Data extracted from a collection:
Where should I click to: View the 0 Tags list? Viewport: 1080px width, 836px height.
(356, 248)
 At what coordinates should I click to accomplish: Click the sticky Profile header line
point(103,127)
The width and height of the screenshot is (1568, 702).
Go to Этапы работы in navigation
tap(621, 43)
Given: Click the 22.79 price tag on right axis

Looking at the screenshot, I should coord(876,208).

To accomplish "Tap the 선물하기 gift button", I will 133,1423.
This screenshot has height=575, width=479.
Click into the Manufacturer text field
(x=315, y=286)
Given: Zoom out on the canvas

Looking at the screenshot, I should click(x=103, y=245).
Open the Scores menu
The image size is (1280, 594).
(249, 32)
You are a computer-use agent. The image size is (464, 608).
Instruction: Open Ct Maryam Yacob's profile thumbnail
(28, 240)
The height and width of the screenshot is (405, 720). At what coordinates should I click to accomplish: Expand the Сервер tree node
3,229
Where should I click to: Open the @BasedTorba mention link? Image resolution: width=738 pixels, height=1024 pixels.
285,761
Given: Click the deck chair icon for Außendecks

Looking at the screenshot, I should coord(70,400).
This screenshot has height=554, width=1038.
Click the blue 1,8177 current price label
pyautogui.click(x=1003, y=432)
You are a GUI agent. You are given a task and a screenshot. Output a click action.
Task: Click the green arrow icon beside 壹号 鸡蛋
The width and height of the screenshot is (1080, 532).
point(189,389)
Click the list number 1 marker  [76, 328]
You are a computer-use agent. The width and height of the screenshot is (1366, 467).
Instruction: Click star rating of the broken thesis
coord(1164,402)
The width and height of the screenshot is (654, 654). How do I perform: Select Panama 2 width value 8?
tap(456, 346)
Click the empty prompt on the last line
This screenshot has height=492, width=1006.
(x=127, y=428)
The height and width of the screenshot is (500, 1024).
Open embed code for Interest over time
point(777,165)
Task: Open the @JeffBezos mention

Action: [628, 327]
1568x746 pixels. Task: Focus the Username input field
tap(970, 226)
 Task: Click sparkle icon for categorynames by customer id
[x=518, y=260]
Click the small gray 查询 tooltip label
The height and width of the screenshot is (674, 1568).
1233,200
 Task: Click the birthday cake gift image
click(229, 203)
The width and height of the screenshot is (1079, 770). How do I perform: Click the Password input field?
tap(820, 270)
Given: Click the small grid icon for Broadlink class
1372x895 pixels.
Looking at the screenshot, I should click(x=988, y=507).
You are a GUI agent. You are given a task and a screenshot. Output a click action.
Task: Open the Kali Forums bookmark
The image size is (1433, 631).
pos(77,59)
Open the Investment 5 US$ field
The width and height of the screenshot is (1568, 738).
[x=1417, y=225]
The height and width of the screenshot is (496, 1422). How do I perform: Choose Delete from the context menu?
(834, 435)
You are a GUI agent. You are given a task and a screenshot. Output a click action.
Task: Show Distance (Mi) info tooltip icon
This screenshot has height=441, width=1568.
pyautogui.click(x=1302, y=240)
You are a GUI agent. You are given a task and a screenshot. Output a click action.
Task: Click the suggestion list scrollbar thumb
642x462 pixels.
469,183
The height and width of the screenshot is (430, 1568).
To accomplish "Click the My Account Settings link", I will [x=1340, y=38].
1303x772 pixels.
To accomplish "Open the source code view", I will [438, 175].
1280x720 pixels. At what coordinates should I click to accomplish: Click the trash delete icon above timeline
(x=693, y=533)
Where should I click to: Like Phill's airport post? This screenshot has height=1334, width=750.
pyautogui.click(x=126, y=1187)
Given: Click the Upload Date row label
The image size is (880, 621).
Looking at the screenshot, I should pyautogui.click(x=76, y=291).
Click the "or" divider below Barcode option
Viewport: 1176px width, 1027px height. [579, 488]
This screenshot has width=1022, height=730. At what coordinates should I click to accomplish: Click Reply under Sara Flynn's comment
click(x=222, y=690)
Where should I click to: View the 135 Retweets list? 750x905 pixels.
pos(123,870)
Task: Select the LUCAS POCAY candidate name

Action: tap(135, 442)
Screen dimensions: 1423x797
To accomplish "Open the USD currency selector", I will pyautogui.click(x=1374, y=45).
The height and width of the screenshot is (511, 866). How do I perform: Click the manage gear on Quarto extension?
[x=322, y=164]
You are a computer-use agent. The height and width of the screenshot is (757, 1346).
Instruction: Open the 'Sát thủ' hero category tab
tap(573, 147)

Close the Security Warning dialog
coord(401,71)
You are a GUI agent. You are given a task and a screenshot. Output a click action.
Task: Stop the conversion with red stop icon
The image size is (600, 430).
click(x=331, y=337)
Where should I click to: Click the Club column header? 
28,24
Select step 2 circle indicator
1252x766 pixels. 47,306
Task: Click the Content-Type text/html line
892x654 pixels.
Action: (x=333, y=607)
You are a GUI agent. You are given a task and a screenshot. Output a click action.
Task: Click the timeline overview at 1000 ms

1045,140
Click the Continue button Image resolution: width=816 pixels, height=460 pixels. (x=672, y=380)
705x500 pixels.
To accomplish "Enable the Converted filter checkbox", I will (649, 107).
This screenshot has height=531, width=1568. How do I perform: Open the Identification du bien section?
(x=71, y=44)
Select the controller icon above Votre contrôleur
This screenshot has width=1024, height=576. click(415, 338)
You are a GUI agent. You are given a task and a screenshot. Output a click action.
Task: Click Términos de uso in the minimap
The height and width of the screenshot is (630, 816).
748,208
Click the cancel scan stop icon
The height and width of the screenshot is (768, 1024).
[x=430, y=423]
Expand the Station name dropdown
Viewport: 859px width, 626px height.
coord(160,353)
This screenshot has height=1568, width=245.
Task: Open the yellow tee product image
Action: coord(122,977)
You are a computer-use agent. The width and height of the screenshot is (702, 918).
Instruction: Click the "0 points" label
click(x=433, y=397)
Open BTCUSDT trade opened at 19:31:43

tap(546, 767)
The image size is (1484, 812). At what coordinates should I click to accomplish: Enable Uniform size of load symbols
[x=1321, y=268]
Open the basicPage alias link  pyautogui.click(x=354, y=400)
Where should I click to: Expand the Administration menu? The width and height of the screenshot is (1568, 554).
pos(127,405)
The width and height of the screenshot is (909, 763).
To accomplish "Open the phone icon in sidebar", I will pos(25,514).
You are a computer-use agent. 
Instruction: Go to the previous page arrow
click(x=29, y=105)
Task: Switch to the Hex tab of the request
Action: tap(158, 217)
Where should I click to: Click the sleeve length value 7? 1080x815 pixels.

→ WHAT YOU NEED TO DO: Say each line again exactly as it appears above.

→ SOLVED EXERCISE:
Where should I click to: View the 0 Tags list? Viewport: 1080px width, 836px height.
(356, 248)
 At what coordinates should I click to accomplish: Click the sticky Profile header line
point(103,127)
The width and height of the screenshot is (1568, 702).
Go to Этапы работы in navigation
tap(621, 43)
Given: Click the 22.79 price tag on right axis

Looking at the screenshot, I should coord(876,208).

To accomplish "Tap the 선물하기 gift button", I will 133,1423.
This screenshot has height=575, width=479.
Click into the Manufacturer text field
(x=315, y=286)
Given: Zoom out on the canvas

Looking at the screenshot, I should click(x=103, y=245).
Open the Scores menu
The image size is (1280, 594).
(249, 32)
You are a computer-use agent. The image size is (464, 608).
Instruction: Open Ct Maryam Yacob's profile thumbnail
(28, 240)
The height and width of the screenshot is (405, 720). At what coordinates should I click to accomplish: Expand the Сервер tree node
3,229
Where should I click to: Open the @BasedTorba mention link? Image resolution: width=738 pixels, height=1024 pixels.
285,761
Given: Click the deck chair icon for Außendecks

Looking at the screenshot, I should coord(70,400).
This screenshot has height=554, width=1038.
Click the blue 1,8177 current price label
pyautogui.click(x=1003, y=432)
You are a GUI agent. You are given a task and a screenshot. Output a click action.
Task: Click the green arrow icon beside 壹号 鸡蛋
The width and height of the screenshot is (1080, 532).
point(189,389)
Click the list number 1 marker  [76, 328]
You are a computer-use agent. The width and height of the screenshot is (1366, 467).
Instruction: Click star rating of the broken thesis
coord(1164,402)
The width and height of the screenshot is (654, 654). How do I perform: Select Panama 2 width value 8?
tap(456, 346)
Click the empty prompt on the last line
This screenshot has height=492, width=1006.
(x=127, y=428)
The height and width of the screenshot is (500, 1024).
Open embed code for Interest over time
point(777,165)
Task: Open the @JeffBezos mention

Action: [628, 327]
1568x746 pixels. Task: Focus the Username input field
tap(970, 226)
 Task: Click sparkle icon for categorynames by customer id
[x=518, y=260]
Click the small gray 查询 tooltip label
The height and width of the screenshot is (674, 1568).
1233,200
 Task: Click the birthday cake gift image
click(229, 203)
The width and height of the screenshot is (1079, 770). How do I perform: Click the Password input field?
tap(820, 270)
Given: Click the small grid icon for Broadlink class
1372x895 pixels.
Looking at the screenshot, I should click(x=988, y=507).
You are a GUI agent. You are given a task and a screenshot. Output a click action.
Task: Open the Kali Forums bookmark
The image size is (1433, 631).
pos(77,59)
Open the Investment 5 US$ field
The width and height of the screenshot is (1568, 738).
[x=1417, y=225]
The height and width of the screenshot is (496, 1422). How do I perform: Choose Delete from the context menu?
(834, 435)
You are a GUI agent. You are given a task and a screenshot. Output a click action.
Task: Show Distance (Mi) info tooltip icon
This screenshot has height=441, width=1568.
pyautogui.click(x=1302, y=240)
You are a GUI agent. You are given a task and a screenshot. Output a click action.
Task: Click the suggestion list scrollbar thumb
642x462 pixels.
469,183
The height and width of the screenshot is (430, 1568).
To accomplish "Click the My Account Settings link", I will [x=1340, y=38].
1303x772 pixels.
To accomplish "Open the source code view", I will [438, 175].
1280x720 pixels. At what coordinates should I click to accomplish: Click the trash delete icon above timeline
(x=693, y=533)
Where should I click to: Like Phill's airport post? This screenshot has height=1334, width=750.
pyautogui.click(x=126, y=1187)
Given: Click the Upload Date row label
The image size is (880, 621).
Looking at the screenshot, I should pyautogui.click(x=76, y=291).
Click the "or" divider below Barcode option
Viewport: 1176px width, 1027px height. [579, 488]
This screenshot has width=1022, height=730. At what coordinates should I click to accomplish: Click Reply under Sara Flynn's comment
click(x=222, y=690)
Where should I click to: View the 135 Retweets list? 750x905 pixels.
pos(123,870)
Task: Select the LUCAS POCAY candidate name

Action: tap(135, 442)
Screen dimensions: 1423x797
To accomplish "Open the USD currency selector", I will pyautogui.click(x=1374, y=45).
The height and width of the screenshot is (511, 866). How do I perform: Click the manage gear on Quarto extension?
[x=322, y=164]
You are a computer-use agent. The height and width of the screenshot is (757, 1346).
Instruction: Open the 'Sát thủ' hero category tab
tap(573, 147)

Close the Security Warning dialog
coord(401,71)
You are a GUI agent. You are given a task and a screenshot. Output a click action.
Task: Stop the conversion with red stop icon
The image size is (600, 430).
click(x=331, y=337)
Where should I click to: Click the Club column header? 
28,24
Select step 2 circle indicator
1252x766 pixels. 47,306
Task: Click the Content-Type text/html line
892x654 pixels.
Action: (x=333, y=607)
You are a GUI agent. You are given a task and a screenshot. Output a click action.
Task: Click the timeline overview at 1000 ms

1045,140
Click the Continue button Image resolution: width=816 pixels, height=460 pixels. (x=672, y=380)
705x500 pixels.
To accomplish "Enable the Converted filter checkbox", I will (649, 107).
This screenshot has height=531, width=1568. How do I perform: Open the Identification du bien section?
(x=71, y=44)
Select the controller icon above Votre contrôleur
This screenshot has width=1024, height=576. click(415, 338)
You are a GUI agent. You are given a task and a screenshot. Output a click action.
Task: Click Términos de uso in the minimap
The height and width of the screenshot is (630, 816).
748,208
Click the cancel scan stop icon
The height and width of the screenshot is (768, 1024).
[x=430, y=423]
Expand the Station name dropdown
Viewport: 859px width, 626px height.
coord(160,353)
This screenshot has height=1568, width=245.
Task: Open the yellow tee product image
Action: coord(122,977)
You are a computer-use agent. The width and height of the screenshot is (702, 918).
Instruction: Click the "0 points" label
click(x=433, y=397)
Open BTCUSDT trade opened at 19:31:43

tap(546, 767)
The image size is (1484, 812). At what coordinates should I click to accomplish: Enable Uniform size of load symbols
[x=1321, y=268]
Open the basicPage alias link  pyautogui.click(x=354, y=400)
Where should I click to: Expand the Administration menu? The width and height of the screenshot is (1568, 554).
pos(127,405)
The width and height of the screenshot is (909, 763).
To accomplish "Open the phone icon in sidebar", I will pos(25,514).
You are a computer-use agent. 
Instruction: Go to the previous page arrow
click(x=29, y=105)
Task: Switch to the Hex tab of the request
Action: tap(158, 217)
Where should I click to: Click the sleeve length value 7? 1080x815 pixels.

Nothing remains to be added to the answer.